De manière plus globale, quels sont vos principaux constats en termes de convergence des opinions ?

Nous montrons que l’écart d’opinion diminue en moyenne de 40% après vingt ans passés dans le pays d’accueil. Mais attention, les immigrés, arrivés il y a 40 ans, ne proviennent pas toujours des mêmes pays que ceux arrivés plus récemment. De plus, à moins de suivre des cohortes sur 40 ans, on ne peut interroger les mêmes personnes en tant que « nouveaux » immigrés et « anciens » immigrés. On peut donc seulement émettre des hypothèses sur l’évolution de ces opinions, mais pas identifier avec certitude les raisons de la convergence entre immigrés et natifs.


Jérôme Gonnot

Jérôme Gonnot a soutenu sa thèse en 2020 à Toulouse School of Economics sur l’intégration politique et l’assimilation des immigrants de première génération, et sur l’émergence des partis populistes en Europe occidentale. Désormais chercheur à l’Institut universitaire européen de Florence, au sein du Migration Policy Center, il étudie notamment les conséquences du droit de vote des étrangers sur les politiques de redistribution.
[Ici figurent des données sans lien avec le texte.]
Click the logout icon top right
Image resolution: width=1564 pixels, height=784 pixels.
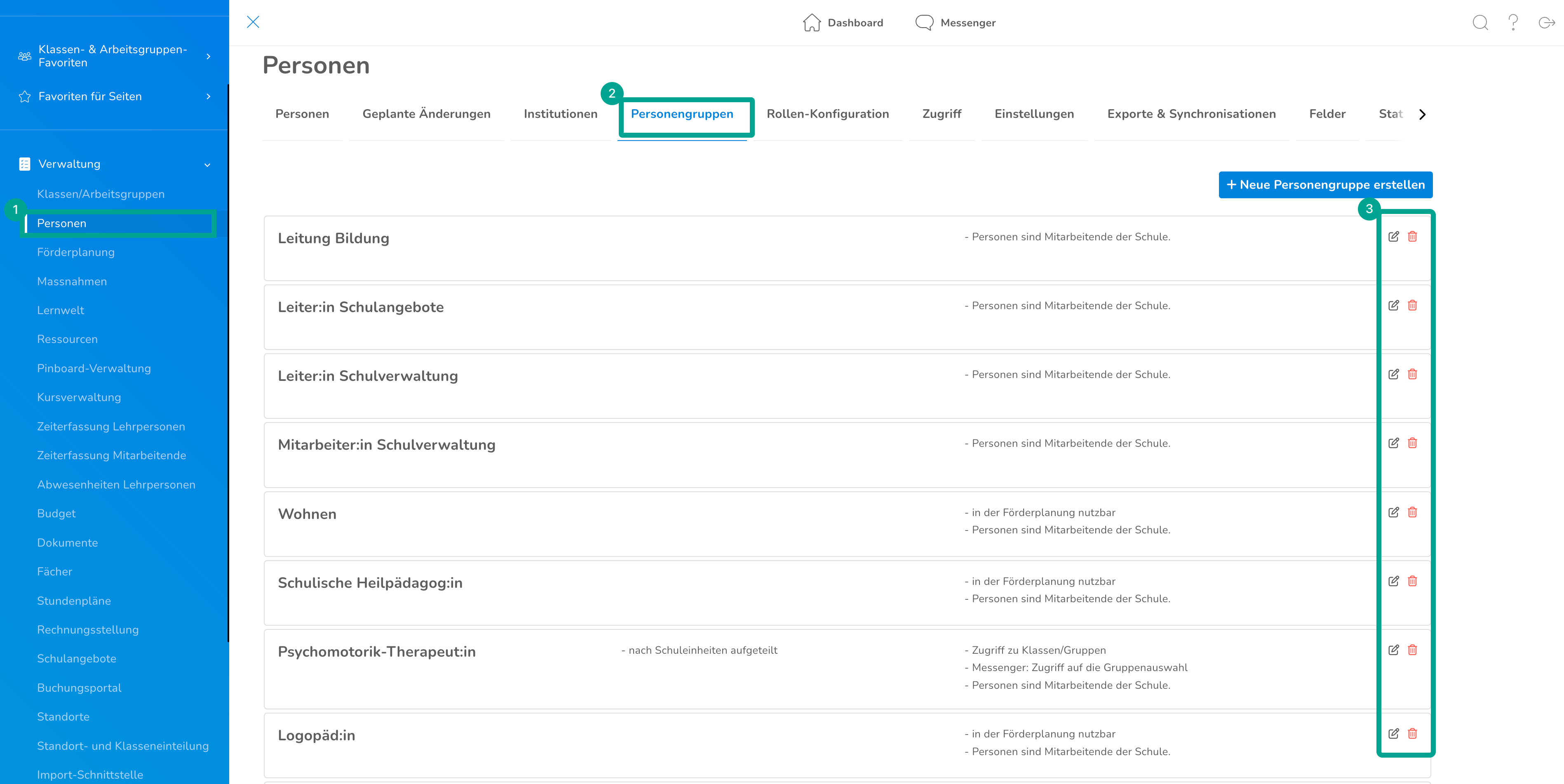coord(1546,23)
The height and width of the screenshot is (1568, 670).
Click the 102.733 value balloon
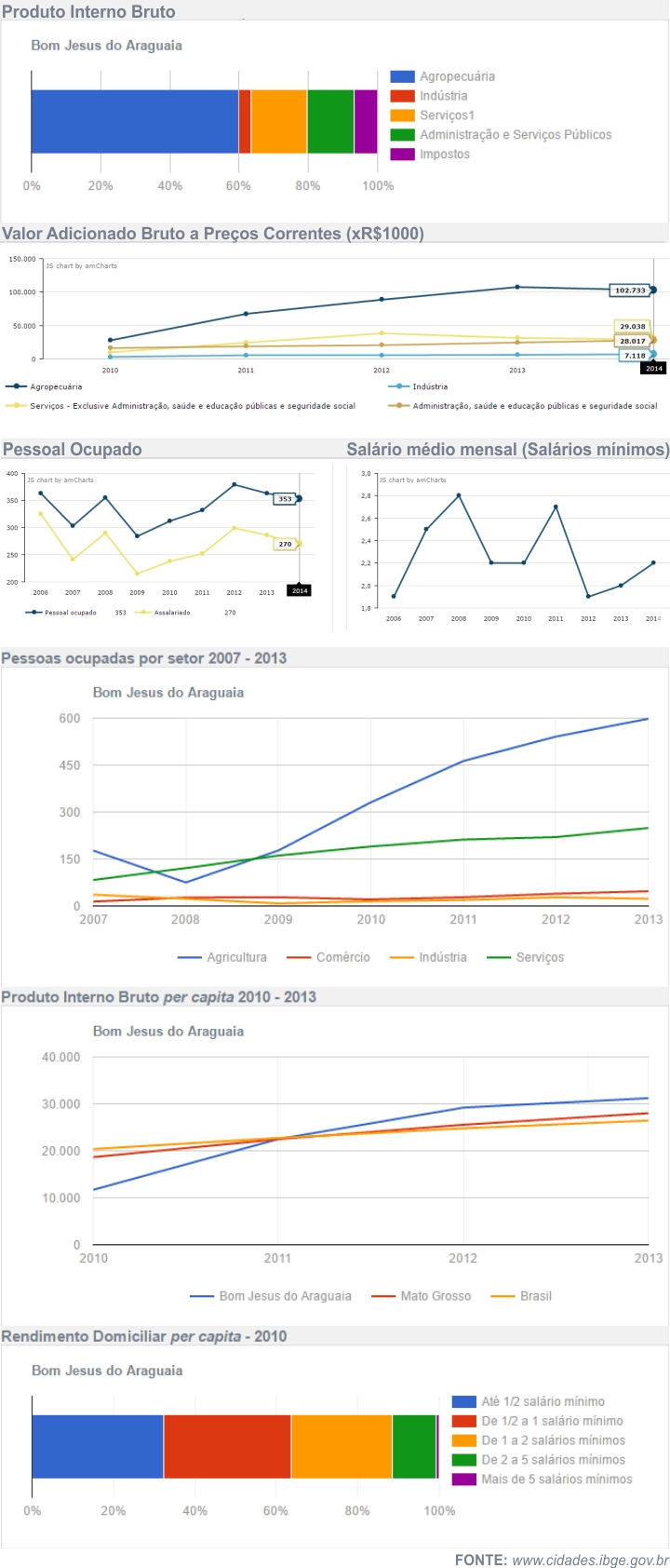[629, 291]
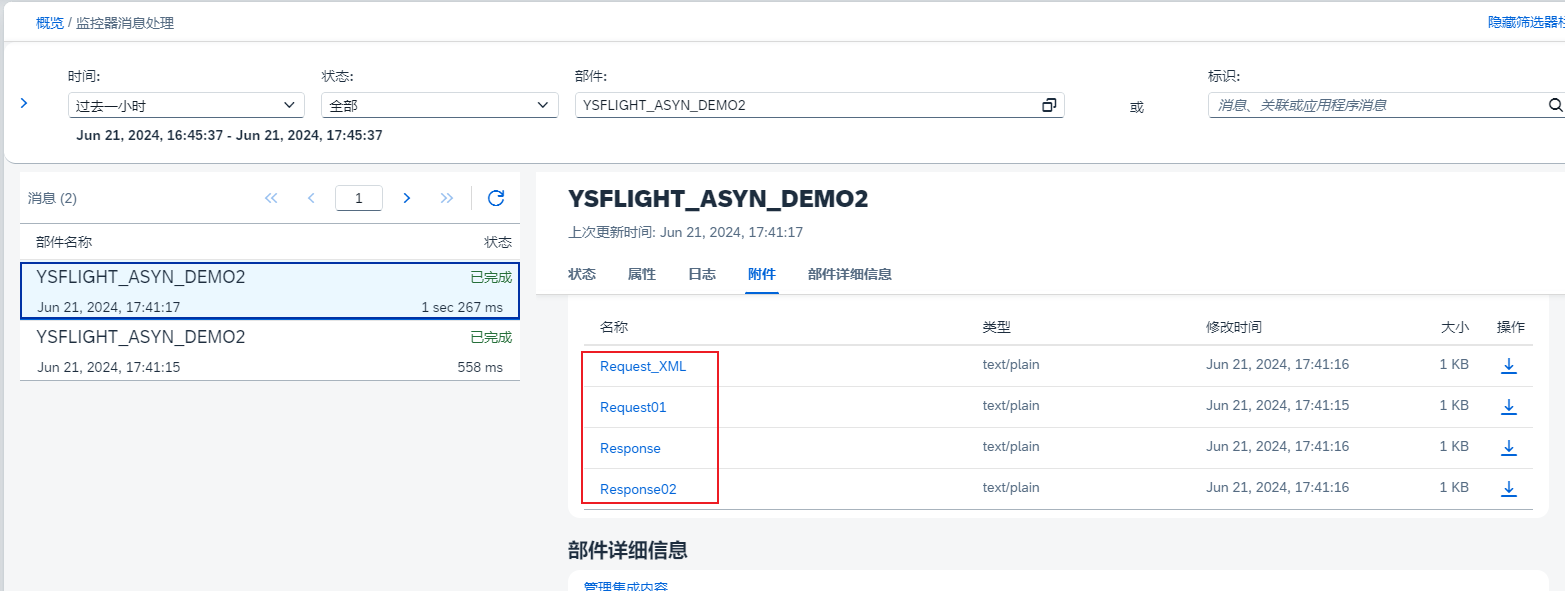Download the Request01 attachment
Image resolution: width=1565 pixels, height=591 pixels.
(1509, 406)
Il s’intéresse également au soutien de certains électeurs à des candidats conservateurs, dont ils ne partagent pas les opinions, mais qu’ils apprécient en tant qu’outsiders.




Méthodologie de la recherche

Pour analyser les opinions des immigrés, Jérôme Gonnot a travaillé sur les données de l’European Social Survey, incluant des natifs et des immigrés de première génération vivant dans 16 pays d’Europe occidentale. Il a comparé les opinions récoltées sur une période de dix ans (2010-2020) de sept cohortes de 1800 immigrés chacune, réparties en fonction de la durée passée dans leur pays d’accueil.